Art. 76. As empresas prestadoras de serviços de telecomunicações deverão garantir o pleno acesso às pessoas com deficiência, por meio das seguintes ações:

I - no Serviço Telefônico Fixo Comutado (STFC), disponível para uso do público em geral:

a) instalar, mediante solicitação, em âmbito nacional e em locais públicos, telefones de uso público adaptados para uso por pessoas com deficiência;

b) garantir a disponibilidade de instalação de telefones para uso por pessoas com deficiência auditiva para acessos individuais;

c) garantir a existência de centrais de intermediação de comunicação telefônica e por vídeo a serem utilizadas por pessoas com deficiência auditiva, que funcionem em tempo integral e atendam a todo o território nacional, inclusive com integração com o mesmo serviço oferecido pelas prestadoras de Serviço Móvel Pessoal;

d) garantir que os telefones de uso público contenham dispositivos sonoros para a identificação das unidades existentes e consumidas dos cartões telefônicos, bem como demais informações exibidas no painel destes equipamentos;

II - no Serviço Móvel Celular ou Serviço Móvel Pessoal:

a) garantir a interoperabilidade nos serviços de telefonia móvel, para possibilitar o envio de mensagens de texto entre celulares de diferentes empresas;

b) garantir a existência de centrais de intermediação de comunicação telefônica e por vídeo a serem utilizadas por pessoas com deficiência auditiva, que funcionem em tempo integral e atendam a todo o território nacional, inclusive com integração com o mesmo serviço oferecido pelas prestadoras de Serviço Telefônico Fixo Comutado.

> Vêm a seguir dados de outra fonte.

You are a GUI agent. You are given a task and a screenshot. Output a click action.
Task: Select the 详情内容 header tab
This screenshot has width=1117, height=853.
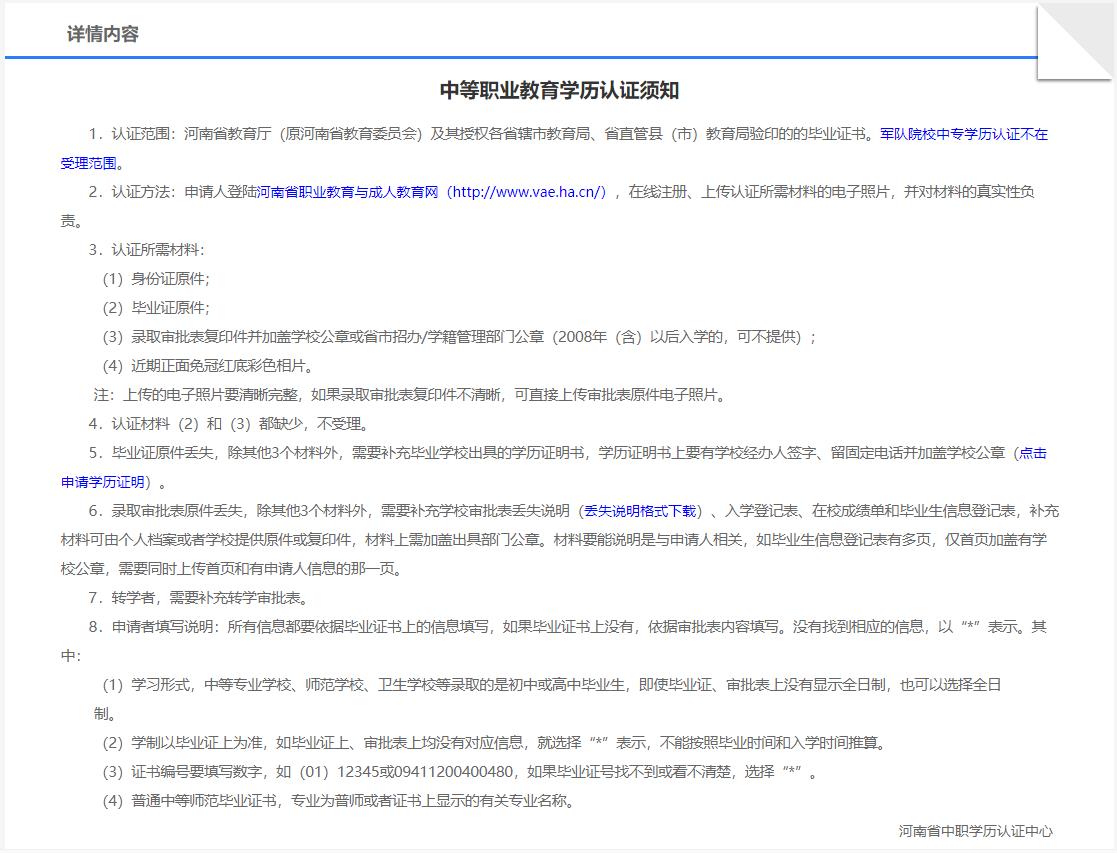click(x=102, y=34)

§ 1º Além das ações citadas no caput, deve-se considerar o estabelecido nos Planos Gerais de Metas de Universalização, bem como o estabelecido pela legislação em vigor.

§ 2º No que se refere aos recursos tecnológicos de telefonia, o termo pessoa portadora de deficiência auditiva e da fala utilizado nos Planos Gerais de Metas de Universalização é entendido como pessoa com deficiência auditiva.

§3º A Agência Nacional de Telecomunicações (Anatel) garantirá o oferecimento de pacotes de mensagens de texto e similares a preços competitivos pelas operadoras de Serviço Móvel Celular.

Sugestão

Mauricio Silva Rosa

Redação do artigo

Art. 76. As empresas prestadoras de serviços de telecomunicações deverão garantir o pleno acesso às pessoas com deficiência, por meio das seguintes ações:

I - no Serviço Telefônico Fixo Comutado (STFC), disponível para uso do público em geral:

a) instalar, mediante solicitação, em âmbito nacional e em locais públicos, telefones de uso público adaptados para uso por pessoas com deficiência;

b) garantir a disponibilidade de instalação de telefones para uso por pessoas com deficiência auditiva para acessos individuais;

c) garantir a existência de centrais de intermediação de comunicação telefônica e por vídeo a serem utilizadas por pessoas com deficiência auditiva, que funcionem em tempo integral e atendam a todo o território nacional, inclusive com integração com o mesmo serviço oferecido pelas prestadoras de Serviço Móvel Pessoal;

d) garantir que os telefones de uso público contenham dispositivos sonoros para a identificação das unidades existentes e consumidas dos cartões telefônicos, bem como demais informações exibidas no painel destes equipamentos;

II - no Serviço Móvel Celular ou Serviço Móvel Pessoal:

a) garantir a interoperabilidade nos serviços de telefonia móvel, para possibilitar o envio de mensagens de texto entre celulares de diferentes empresas;

b) garantir a existência de centrais de intermediação de comunicação telefônica e por vídeo a serem utilizadas por pessoas com deficiência auditiva, que funcionem em tempo integral e atendam a todo o território nacional, inclusive com integração com o mesmo serviço oferecido pelas prestadoras de Serviço Telefônico Fixo Comutado.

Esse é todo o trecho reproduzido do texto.